And finally, yes we know that Chavez is a nutter, but so is Bush and that does not keep many from visiting the US. Try Venezuela, it is a beautiful country, lost of pretty beaches and lots of great friendly people.


----------



## FIDEL CASTRO (Nov 20, 2007)

Bogota said:


> Try Venezuela, it is a beautiful country, *lost of pretty beaches and lots of great friendly people*.


My dear friend, you find prettu beaches and friendly people in many countries. 

Venezuela has other kinds of beautiful things that you don't find anywhere else.


----------



## MoreOrLess (Feb 17, 2005)

Bogota;17304357And finally said:


> Bush isnt likey to lead to dangerous civil unrest in the US though, not that the current siutation with Chavez would stop me going to Venezula. I almost did last autumn actually but desided on Patagonia/Iguassu instead so I could have a bit more freedom rather than going in a group.
> 
> The current underdevolpment away from the coast could IMHO be a plus though as Venezula's major scenic sights tend to be waterfalls(Angel Falls, Para Falls, Canaima Lagoon etc) which are for me one of the most easily damaged areas. Since there so centered on one spot a single bad devolpment(or many in Niagara's case) can have a really negative impact and at a great many falls has.

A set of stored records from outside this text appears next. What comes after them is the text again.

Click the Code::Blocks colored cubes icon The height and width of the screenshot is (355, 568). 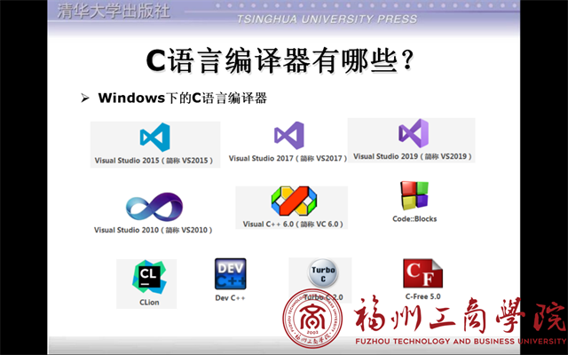pos(414,196)
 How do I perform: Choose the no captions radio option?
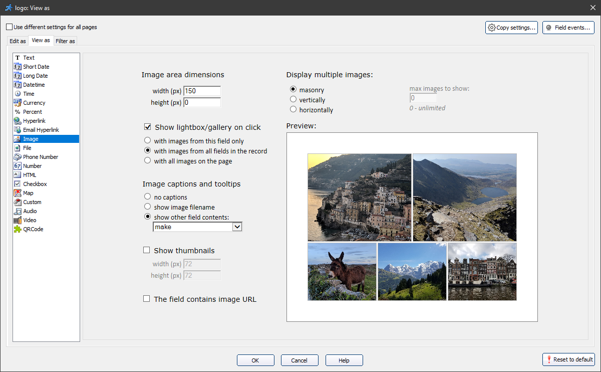pyautogui.click(x=147, y=197)
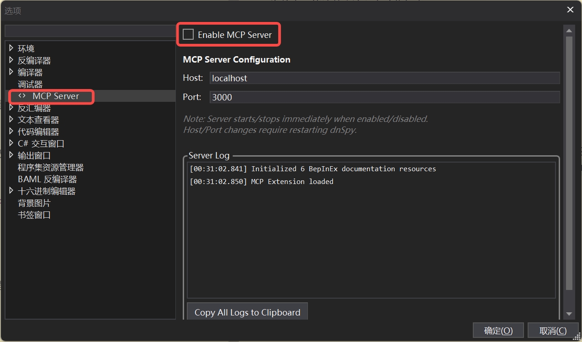Click the MCP Server code brackets icon
582x342 pixels.
pyautogui.click(x=22, y=96)
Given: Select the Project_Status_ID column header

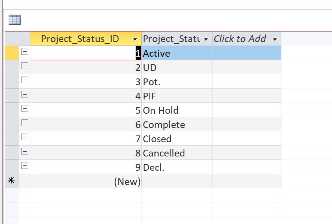Looking at the screenshot, I should pyautogui.click(x=80, y=39).
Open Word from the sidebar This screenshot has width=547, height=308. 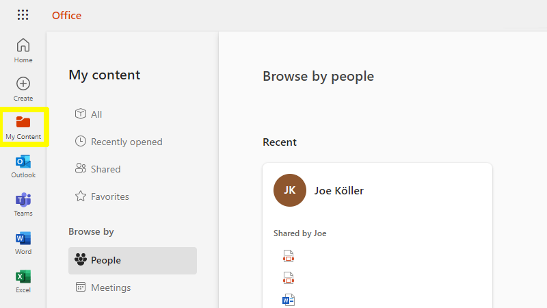pyautogui.click(x=23, y=243)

Venezula has the chance to learn from that and devolp more sensibley and set itself apart.


----------



## phillybud (Jul 22, 2007)

*In Praise of Peru*



MIAMISKYLINE said:


> Well, from my point of view Peru is a very centralized country. If you leave Lima, which is the capital, you'd find nothing but extreme poverty and corruption. Lima has 32 districts in which only 5 are at least normal to the Americanized mind. The city is full and packed with very rude people. And if ou are a foreigner as from America or Europe then they will call you "******". Lima is a very scary city. But that was back in 92 when I visited Peru. If you suffer from asthma, then do yourself a favor and stay out of Lima.
> 
> In my opinion Trujillo and Contamana are best cities in Peru. You won't find rude people there and the food is delicious. If you want to eat the best Chinese food out of China then Peru is the place to go.


I disagree completely. I am an American and I had a wonderful and unforgetable time in Peru. My mother and I spent three weeks in Peru and we explored Iquitos and the Amazon region, Lima (so filled with history and charm!), Arequippa (gorgeous! Historic and beautiful architecture!), Cuzco and Macchu Picchu, Puno and Lake Titicaca. Everywhere the people were friendly, polite, and so nice. Yes, a lot of poverty ... but isn't that true of other wonderful countries like India, Egypt, Indonesia, the Dominican Republic, Brazil or Bulgaria? Not everyplace in the world can be Switzerland and Canada, you know!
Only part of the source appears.